▶ **Trecho**
Sem inacessibilidade, pelo menos é o que o
discurso de cada relato transmite. Agora, evidente é que não é um caminho
fácil, ainda mais no Brasil, país que o campo artístico não está bem
consolidado enquanto forma de sustento. A maioria nasceu em alguma família com
condições financeiras de maior vantagem. Ou, no limar da profissão, entre um
trabalho ou outro, alternam entre a paixão e a necessidade. Entre o amor e o
que cai no colo como trabalho já encomendado. Mesmo assim, quanto mais os dias
passam, maior é a convicção de que esse lugar que o escritor busca é mais
fortalecido com o acumular das experiências, resultado de muito trabalho.
Haroldo de
Campos
A maioria dos escritores que estão no livro
ainda gostam de escrever a mão ou, no máximo, com uma máquina de escrever que
não seja elétrica. Computador, então, nem pensar. Muitas são as declarações que
faz com que o leitor perceba isso. Separei uma delas…
“O
computador não fica comigo. Fica numa outra sala a cargo da Carmen, minha
mulher. Em matéria de computador sou totalmente analfabeto. Aquela tela branca
brilhando… Você aperta uma tecla, tudo desaparece. Não quero mais saber. Não
tenho paciência. Escrevo à mão ou à máquina. Comprei uma máquina elétrica, mas
gosto de escrever à mão. Tenho prazer na caligrafia. No passado aprendi a fazer
letras góticas. Fui um ótimo datilógrafo. Aprendi em escola e datilografo com
os dez dedos. É meu limite. Computador já é demais. É como a reforma
ortográfica. Não aceito. Já passei por várias. Comecei na época em que se
escrevia farmácia com ph. Simplificaram, simplificaram. Agora basta” (Haroldo
de Campos).

▶ **Tarefa proposta 1**
Resuma o trecho em duas frases.
▶ **Tarefa proposta 2**
Liste todos os meios de escrita mencionados no trecho.
O material a seguir é independente do trecho.

▶ **Conteúdo dos dados**
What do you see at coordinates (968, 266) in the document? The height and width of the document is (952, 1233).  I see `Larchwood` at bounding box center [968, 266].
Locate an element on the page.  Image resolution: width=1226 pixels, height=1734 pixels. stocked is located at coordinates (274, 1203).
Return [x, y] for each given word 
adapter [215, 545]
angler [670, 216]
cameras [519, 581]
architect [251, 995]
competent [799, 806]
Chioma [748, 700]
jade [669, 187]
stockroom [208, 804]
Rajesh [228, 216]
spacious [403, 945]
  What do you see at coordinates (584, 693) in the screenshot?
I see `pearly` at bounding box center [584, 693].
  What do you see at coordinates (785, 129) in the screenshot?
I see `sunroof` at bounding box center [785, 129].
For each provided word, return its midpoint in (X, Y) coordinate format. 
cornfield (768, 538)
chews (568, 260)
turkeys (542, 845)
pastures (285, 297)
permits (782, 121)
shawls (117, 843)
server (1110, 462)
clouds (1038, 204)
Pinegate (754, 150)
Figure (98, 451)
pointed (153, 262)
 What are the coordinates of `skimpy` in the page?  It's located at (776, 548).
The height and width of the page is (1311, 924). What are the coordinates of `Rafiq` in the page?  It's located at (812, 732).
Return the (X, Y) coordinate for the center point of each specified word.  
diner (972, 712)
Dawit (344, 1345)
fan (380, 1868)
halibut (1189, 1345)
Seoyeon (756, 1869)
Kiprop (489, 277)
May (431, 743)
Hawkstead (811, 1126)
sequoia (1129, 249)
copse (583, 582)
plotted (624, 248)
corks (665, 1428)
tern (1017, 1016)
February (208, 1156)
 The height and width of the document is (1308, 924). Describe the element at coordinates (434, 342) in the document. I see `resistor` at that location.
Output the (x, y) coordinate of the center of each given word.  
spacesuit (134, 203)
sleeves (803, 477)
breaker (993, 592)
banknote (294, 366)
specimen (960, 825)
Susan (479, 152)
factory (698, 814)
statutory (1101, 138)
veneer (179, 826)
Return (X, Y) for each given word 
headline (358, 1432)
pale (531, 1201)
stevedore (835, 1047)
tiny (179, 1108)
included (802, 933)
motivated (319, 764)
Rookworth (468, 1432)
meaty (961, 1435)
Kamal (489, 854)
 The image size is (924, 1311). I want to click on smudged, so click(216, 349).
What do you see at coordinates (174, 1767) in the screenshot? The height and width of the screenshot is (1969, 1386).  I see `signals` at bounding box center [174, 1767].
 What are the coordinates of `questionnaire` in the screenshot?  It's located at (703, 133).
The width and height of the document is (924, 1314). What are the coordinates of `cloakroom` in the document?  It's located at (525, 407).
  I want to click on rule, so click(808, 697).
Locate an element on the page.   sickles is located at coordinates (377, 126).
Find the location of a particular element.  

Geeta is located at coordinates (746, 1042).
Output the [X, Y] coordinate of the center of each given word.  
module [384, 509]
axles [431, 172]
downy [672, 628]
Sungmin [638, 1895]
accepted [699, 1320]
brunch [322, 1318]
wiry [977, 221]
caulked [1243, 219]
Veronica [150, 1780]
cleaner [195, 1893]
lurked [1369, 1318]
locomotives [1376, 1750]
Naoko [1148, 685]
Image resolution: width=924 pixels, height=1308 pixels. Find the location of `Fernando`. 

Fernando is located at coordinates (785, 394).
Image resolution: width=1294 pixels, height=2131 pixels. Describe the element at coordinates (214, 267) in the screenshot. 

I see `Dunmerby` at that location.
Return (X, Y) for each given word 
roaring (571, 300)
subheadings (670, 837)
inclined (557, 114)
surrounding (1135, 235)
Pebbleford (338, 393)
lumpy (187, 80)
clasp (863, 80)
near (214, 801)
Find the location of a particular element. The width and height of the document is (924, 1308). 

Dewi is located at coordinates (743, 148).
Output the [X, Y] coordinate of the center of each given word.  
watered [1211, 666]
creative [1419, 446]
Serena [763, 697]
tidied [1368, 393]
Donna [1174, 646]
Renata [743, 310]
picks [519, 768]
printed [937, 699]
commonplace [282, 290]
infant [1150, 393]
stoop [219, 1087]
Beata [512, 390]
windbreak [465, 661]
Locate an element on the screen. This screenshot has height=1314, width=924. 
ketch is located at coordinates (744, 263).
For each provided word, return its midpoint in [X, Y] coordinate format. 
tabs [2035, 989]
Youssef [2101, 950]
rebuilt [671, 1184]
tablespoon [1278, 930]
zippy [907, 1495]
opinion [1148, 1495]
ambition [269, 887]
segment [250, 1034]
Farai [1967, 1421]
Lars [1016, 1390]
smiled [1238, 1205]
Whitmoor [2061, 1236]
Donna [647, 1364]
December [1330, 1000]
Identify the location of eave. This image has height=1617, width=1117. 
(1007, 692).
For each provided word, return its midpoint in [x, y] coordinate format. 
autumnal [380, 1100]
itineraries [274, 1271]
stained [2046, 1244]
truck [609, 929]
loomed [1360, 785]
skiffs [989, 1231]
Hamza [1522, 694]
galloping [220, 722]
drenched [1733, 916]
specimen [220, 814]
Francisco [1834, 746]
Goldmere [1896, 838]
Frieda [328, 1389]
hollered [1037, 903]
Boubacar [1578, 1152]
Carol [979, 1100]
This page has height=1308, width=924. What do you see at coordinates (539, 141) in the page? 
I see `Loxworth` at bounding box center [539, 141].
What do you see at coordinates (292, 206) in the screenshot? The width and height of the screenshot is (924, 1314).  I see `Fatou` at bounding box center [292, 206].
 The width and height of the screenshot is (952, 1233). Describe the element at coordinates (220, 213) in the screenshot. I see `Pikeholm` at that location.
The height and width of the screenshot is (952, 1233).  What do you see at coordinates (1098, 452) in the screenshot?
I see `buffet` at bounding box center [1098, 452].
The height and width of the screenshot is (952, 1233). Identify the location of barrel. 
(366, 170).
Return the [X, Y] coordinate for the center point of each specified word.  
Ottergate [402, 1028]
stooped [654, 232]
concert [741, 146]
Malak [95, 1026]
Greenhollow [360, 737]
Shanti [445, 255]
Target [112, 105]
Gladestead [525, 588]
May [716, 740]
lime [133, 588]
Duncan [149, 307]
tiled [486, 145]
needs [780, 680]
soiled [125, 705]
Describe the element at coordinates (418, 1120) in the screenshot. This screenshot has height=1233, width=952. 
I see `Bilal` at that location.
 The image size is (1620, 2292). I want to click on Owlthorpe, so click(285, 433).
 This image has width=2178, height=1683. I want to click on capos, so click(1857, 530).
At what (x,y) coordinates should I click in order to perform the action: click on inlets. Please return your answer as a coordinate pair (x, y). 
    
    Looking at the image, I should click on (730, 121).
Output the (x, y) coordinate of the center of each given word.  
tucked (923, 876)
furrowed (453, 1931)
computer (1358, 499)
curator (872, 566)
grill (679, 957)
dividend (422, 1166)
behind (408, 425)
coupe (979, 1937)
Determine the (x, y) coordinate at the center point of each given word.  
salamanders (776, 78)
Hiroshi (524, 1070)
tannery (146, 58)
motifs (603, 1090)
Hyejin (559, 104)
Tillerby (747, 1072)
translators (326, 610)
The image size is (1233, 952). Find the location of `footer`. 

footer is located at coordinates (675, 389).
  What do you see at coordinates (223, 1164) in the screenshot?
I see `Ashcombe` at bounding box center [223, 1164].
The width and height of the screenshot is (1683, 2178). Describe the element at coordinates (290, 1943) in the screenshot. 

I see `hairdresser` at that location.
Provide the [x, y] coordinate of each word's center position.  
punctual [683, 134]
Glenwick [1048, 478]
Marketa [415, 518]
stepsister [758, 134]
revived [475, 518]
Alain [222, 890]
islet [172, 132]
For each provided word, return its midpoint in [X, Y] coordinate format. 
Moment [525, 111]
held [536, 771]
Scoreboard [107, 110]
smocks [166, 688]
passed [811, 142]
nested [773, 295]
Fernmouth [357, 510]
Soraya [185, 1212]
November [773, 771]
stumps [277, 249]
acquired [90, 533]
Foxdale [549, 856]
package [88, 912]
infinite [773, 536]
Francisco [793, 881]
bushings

▶ **Sua solução 1**
O caminho do escritor não é fácil no Brasil, onde o campo artístico não está consolidado como forma de sustento, e a maioria nasceu em famílias com mais condições financeiras ou alterna entre a paixão e a necessidade. A maioria dos escritores do livro ainda prefere escrever à mão ou em máquina não elétrica, como Haroldo de Campos, que se declara analfabeto em computador e diz ter prazer na caligrafia.

▶ **Sua solução 2**
- à mão
- máquina de escrever não elétrica
- máquina de escrever elétrica
- computador